Il mercato racchiude più o meno tutto il mondo. Le nostre macchine sono omologate secondo gli standard americani, della California, che sono i più alti del mondo. Questo ci dà la possibilità di affrontare tutti i mercati. Circa il 33% della produzione va negli Stati Uniti, un altro 33% in Asia, il restante è diviso fra Europa e Medio Oriente. Non omologhiamo in Cina: lì ci sono leggi molto particolari e non abbiamo un mercato diretto che giustifichi l’impegno. Una nostra macchina in Cina paga il 150% di tariffe in ingresso, che è assurdo. È una cosa ridicola, perché le macchine che importiamo dalla Cina non pagano queste cifre. Non vogliamo dipendere da quel mercato.
Siamo vivendo un momento complicato della storia. Che cosa la preoccupa di più?
La Pagani vive da sempre uno stato di crisi. Questa azienda pensa e ragiona come se la situazione fosse costantemente complessa. Vogliamo prevedere quello che potrebbe capitare nel mondo. Ho vissuto la crisi energetica del 1973, la guerra del Golfo e la crisi del 2008-2009. Dopo avere visto che cosa succede al settore in questi casi, si cerca di essere sempre pronti ad affrontare tutto. Questo è un momento molto complesso, ci sono più focolai, guerre in tutto il mondo, quindi bisogna fare grande attenzione a come ci si muove. Le guerre sono un grande problema, così come la crisi energetica. È una situazione che probabilmente non influirà direttamente sul nostro mercato, ma davanti all’incertezza la gente sta un po’ più attenta, quindi bisogna muoversi con estrema cura.
Quanto costa oggi una Pagani?
Una Pagani costa dai 3 milioni in su.
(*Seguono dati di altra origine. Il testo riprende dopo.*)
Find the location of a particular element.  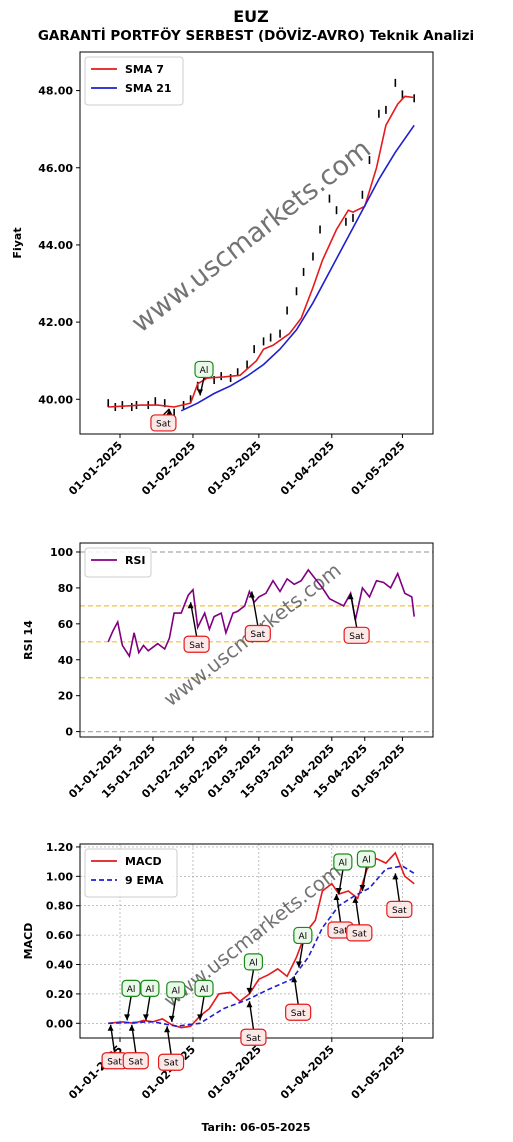

y-tick-label: 0.00 is located at coordinates (60, 1024).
Si arriva a quella che stiamo facendo adesso, la Huayra Codalunga Speedster, che costa 11 milioni più le tasse. La vendita di una nostra macchina deve diventare un’esperienza, qualcosa che diventa parte anche di un’amicizia, di una famiglia. Ho clienti con cui mi scrivo ogni giorno: uno mi racconta del figlio che ha finito la scuola, l’altro che ha venduto l’azienda e che adesso è pensionato. Per esempio, l’altro giorno ho avuto un problema di salute e ho chiamato il mio medico americano di fiducia, che conosco perché è un mio cliente.
Lei ha sempre scelto un profilo personale molto basso, ma le poche volte che appare in pubblico riceve grande stima e attenzione. Le piace?
Sono partito da zero, sono figlio di un fornaio. Non è stato un percorso semplice, ma lavorando tutti i giorni e non dando niente per scontato ci sono riuscito. Sono felice di essere riuscito a fare forse più di quello che immaginavo. Quindi, se un incontro può essere utile anche per stimolare un giovane, un’altra persona, ben venga. Non mi dà fastidio. Con me la gente è molto educata e io sono curioso. Alla fine sono io che faccio mille domande. Mi piace imparare dagli altri.
Che cos’è per lei il successo?
Da noi non esiste la parola successo e non c’è nemmeno nel mio vocabolario. Qui dentro non parliamo del successo, ma lavoriamo tutti i giorni per fare un passo avanti, per imparare, per crescere. Mi piace molto di più la parola valore. Lo diceva anche Einstein: ‘Non cercare di essere un uomo di successo. Cercare di essere un uomo di valore’.